Why would an ad copy produce a reported 53,619 clicks, but a landing page (that looks exactly like it) fails to produce one conversion? The product was a free book in exchange for the visitor's email address. It defies all probability and industry performance standards.
Conclusion & Desired Resolution
The drastic underperformance of the campaign (the portion of clicks that we did receive), combined with the physical evidence presented on a thumb drive, along with the Law of Big Numbers (336,000,000 sent emails), suggests that the clicks received were fraudulent in some way. It is not our intent to speculate, nor is it constructive to do so. But it is beyond all probability and rationale to believe that a legitimate, targeted email solo ad campaign, carried out by “20-year professionals,” would yield no conversions (0% conversion rate).
Our final conversion rate numbers were 0 conversions /53,619 clicks (based on Cutt.ly).
We did not receive 85%+ of the clicks promised.
Q.A.M. refused our email requests to provide evidence that their targeting was accurate and real. But they did prove that their email lists were inaccurate (not targeted).

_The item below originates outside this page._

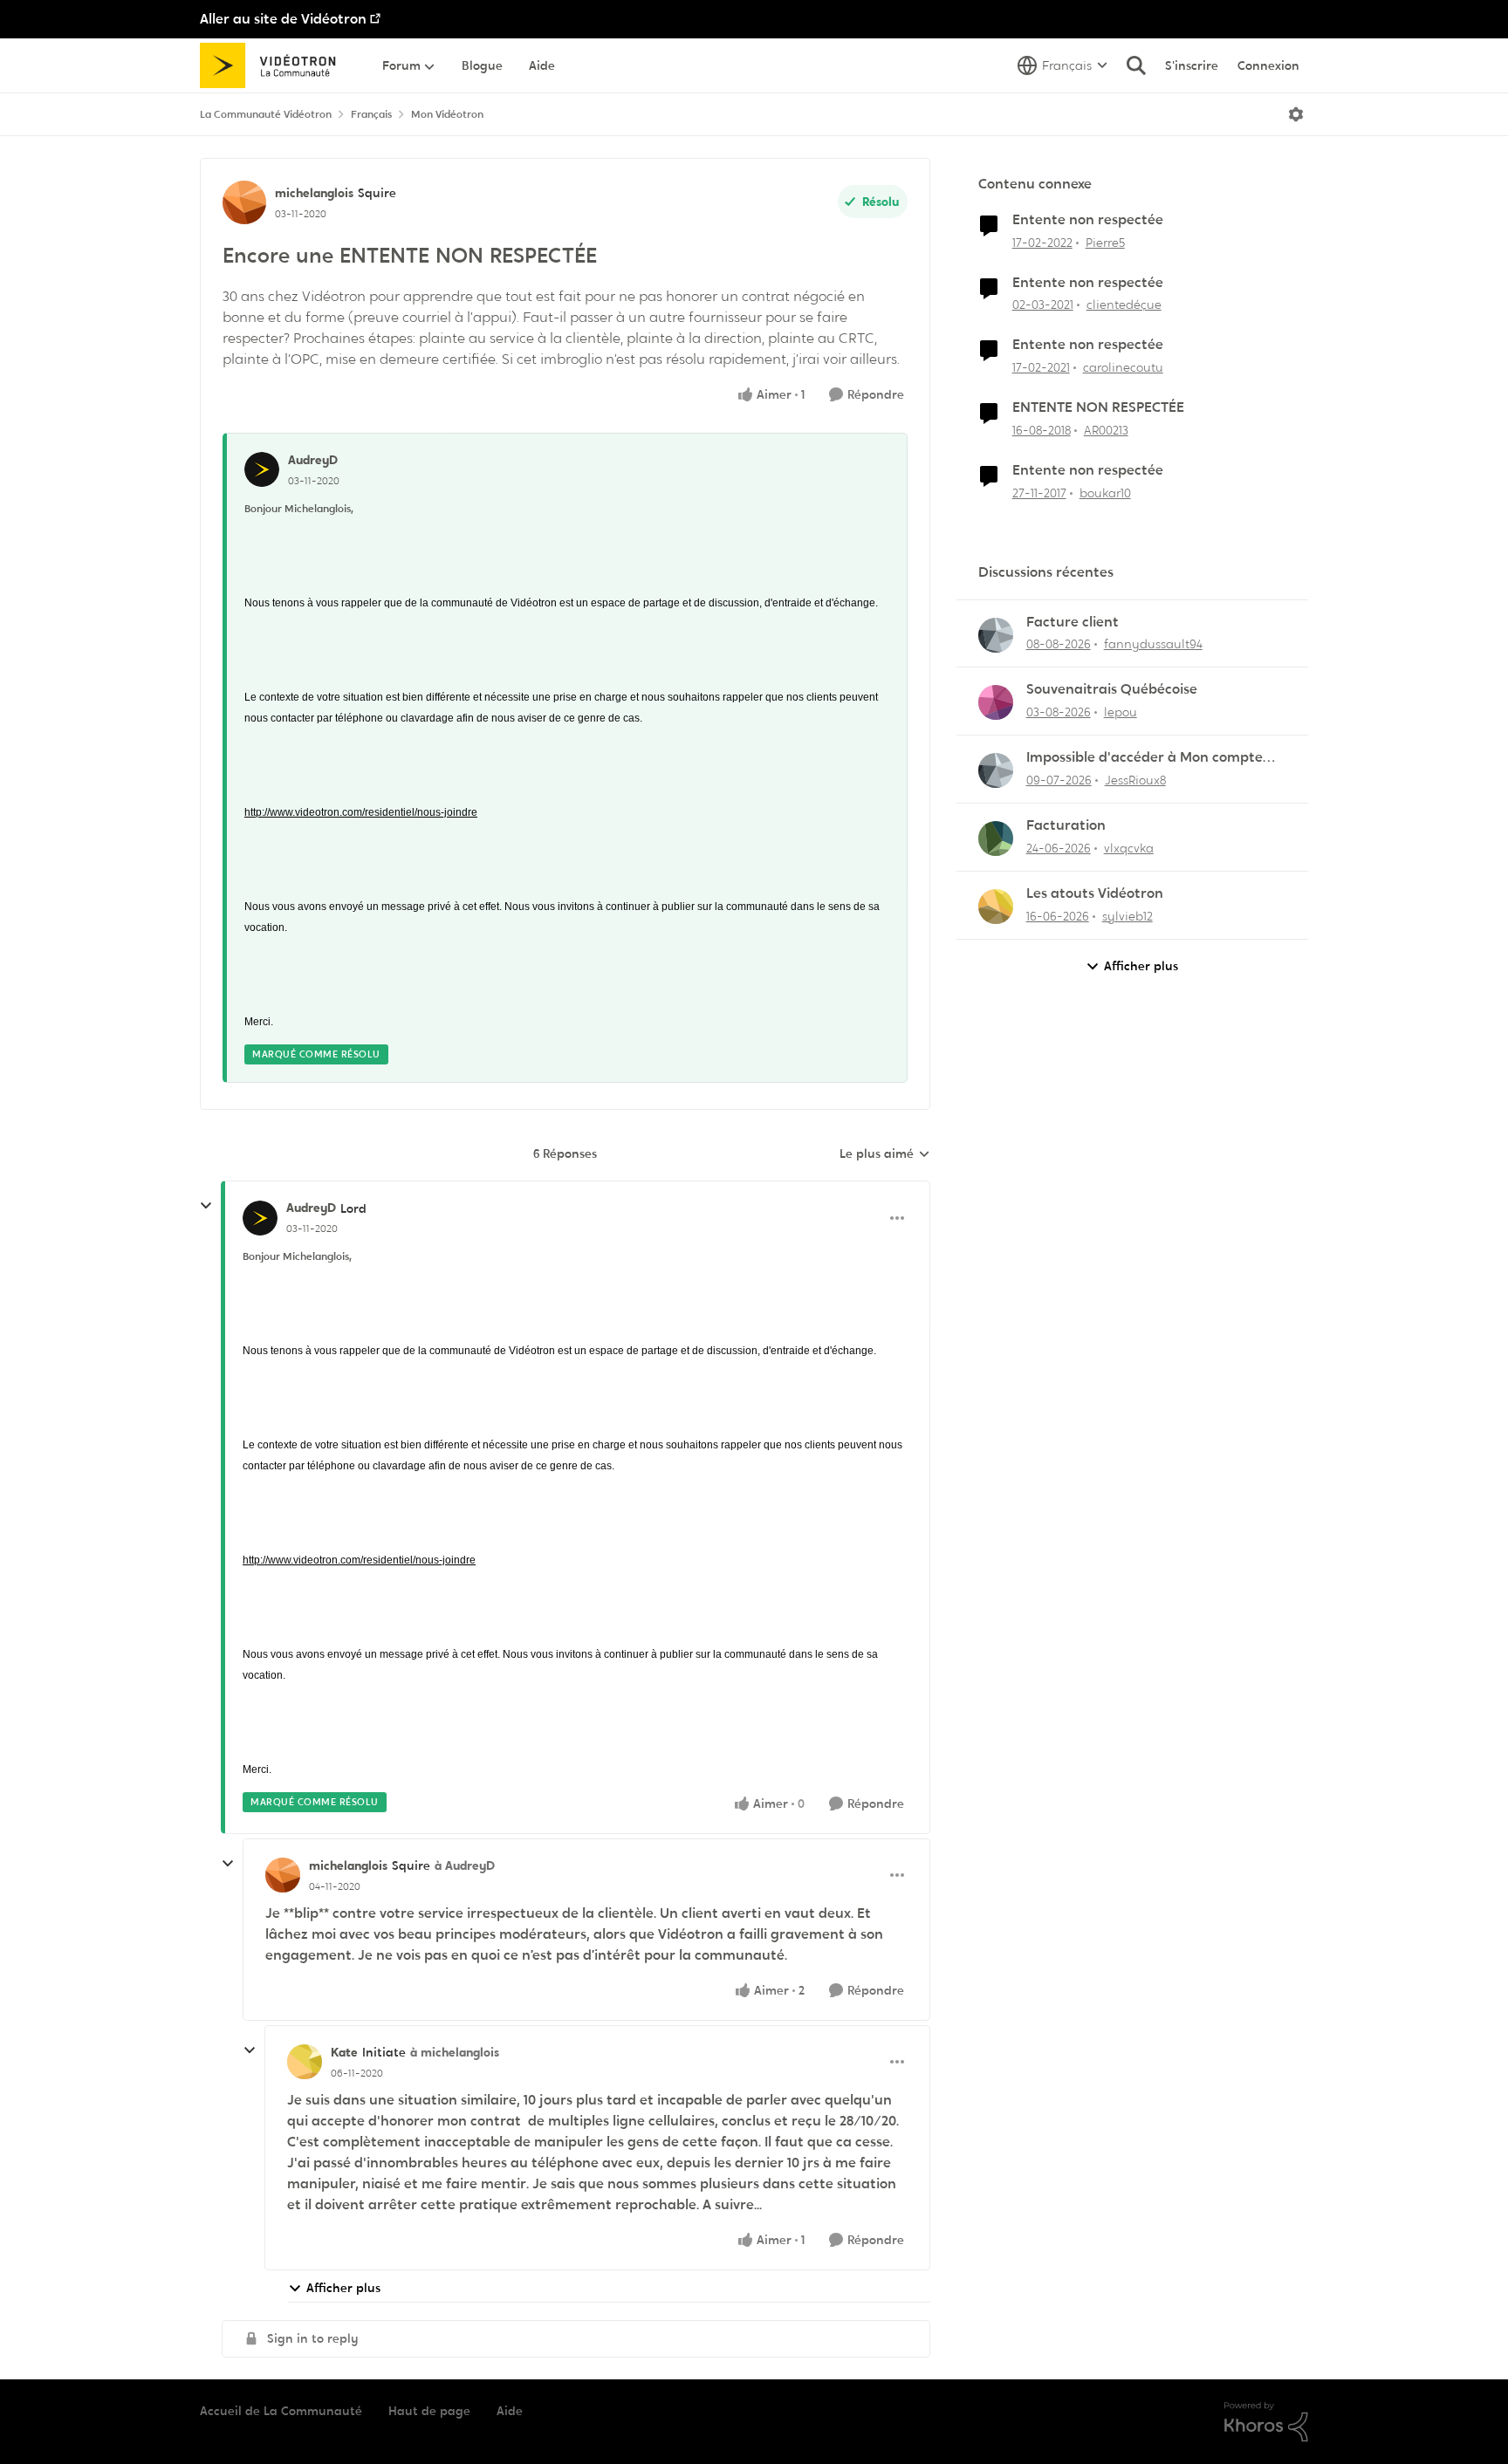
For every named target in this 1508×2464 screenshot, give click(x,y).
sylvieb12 (1127, 916)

Lastly, there is no evidence, outside of Cutt.ly statistics which have been proven to be inaccurate, that the few clicks received were legitimate (clicks coming from solo ads them or their chosen source created). But there is a very strong suggestion that these few clicks received were not quality or carried out by real human beings fitting our demographics & interests. The evidence strongly suggests as much.
Nothing we received from “Quality Ads Marketing” was “quality.”